WHAT IS EXPECTED. The required output is the run of lines from the one holding "You are a GUI" through the final line of the listing, restated word for word, with no pictures.

DATA RECORDS.
<<<<
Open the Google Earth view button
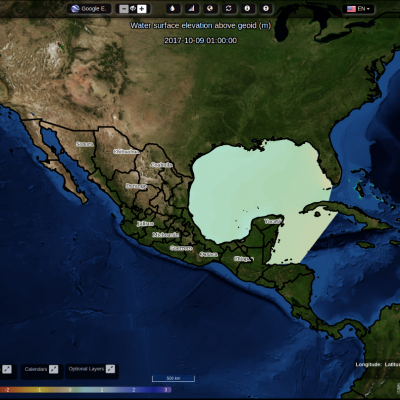 click(89, 9)
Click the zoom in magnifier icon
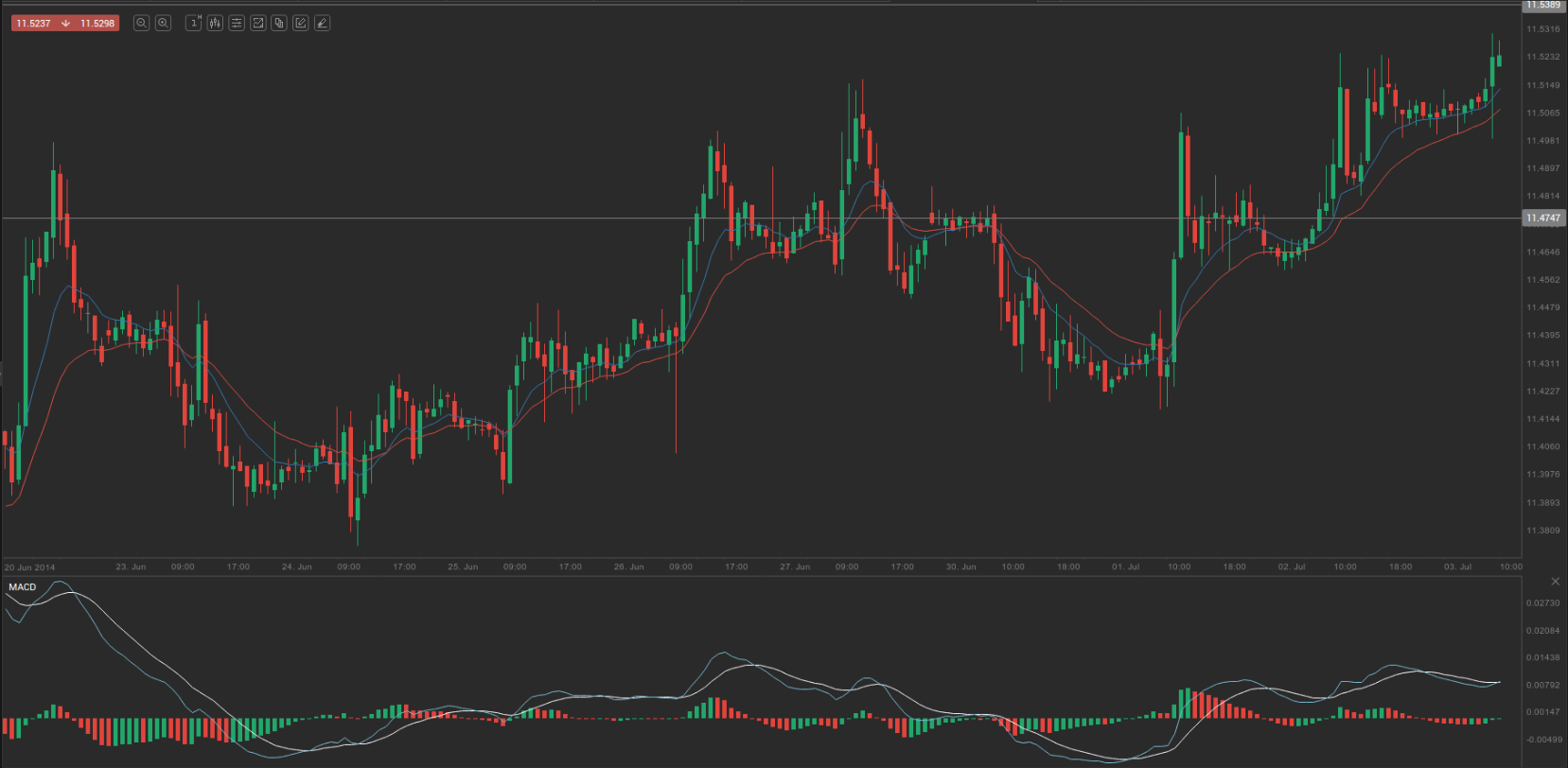This screenshot has width=1568, height=768. tap(163, 23)
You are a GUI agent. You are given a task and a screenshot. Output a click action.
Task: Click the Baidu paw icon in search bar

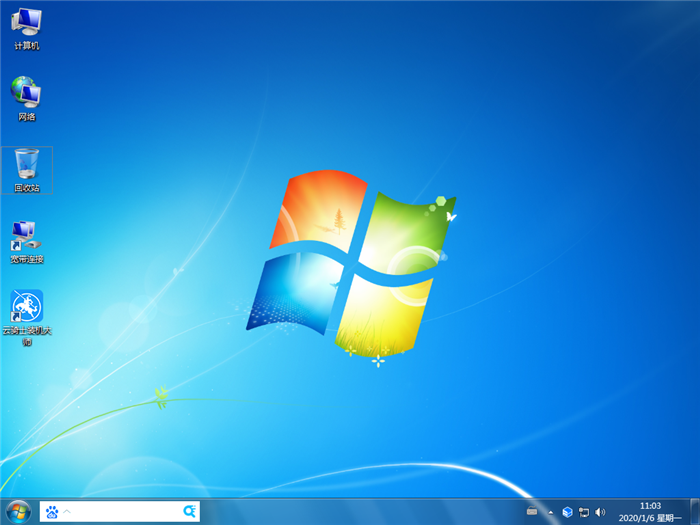point(52,512)
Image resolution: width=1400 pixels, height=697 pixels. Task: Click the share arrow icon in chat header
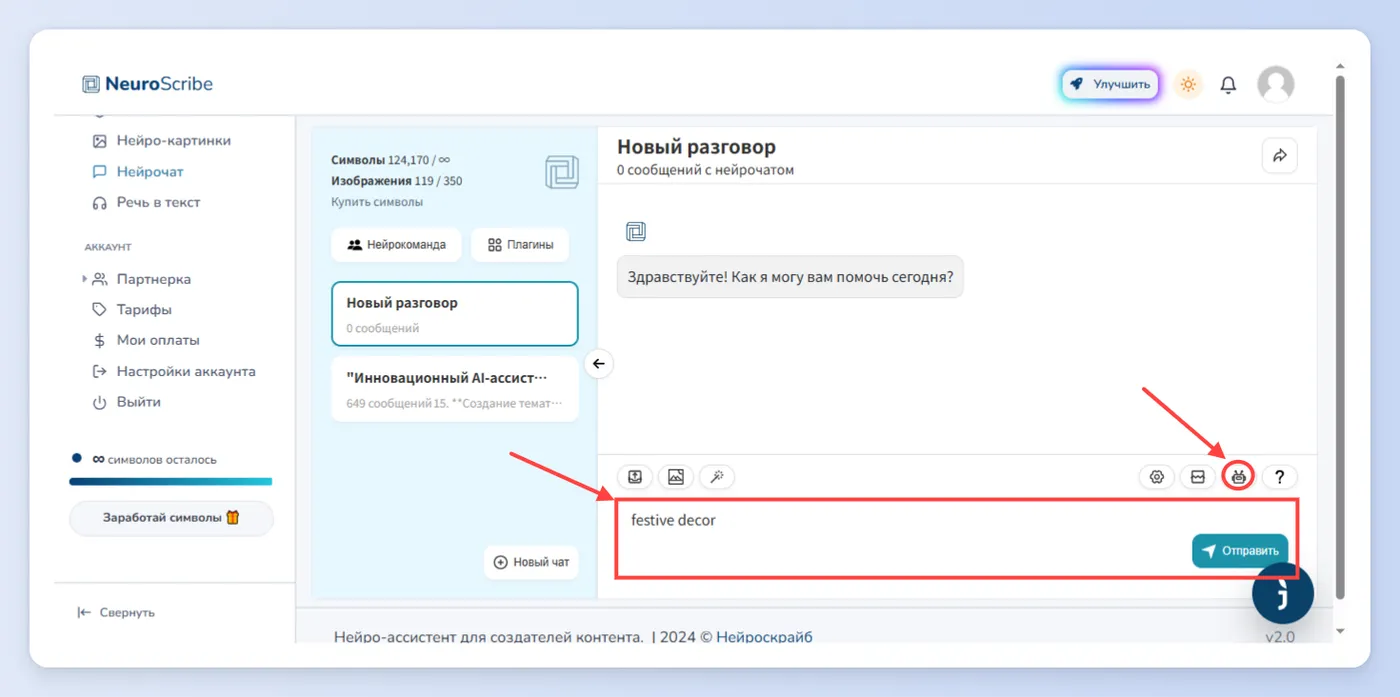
>>>>
EXERCISE RESPONSE.
You are a GUI agent. You are given a task and a screenshot. Output a click action.
Task: Click the Baidu paw icon in search bar

point(52,512)
Image resolution: width=1400 pixels, height=697 pixels. Task: Click the share arrow icon in chat header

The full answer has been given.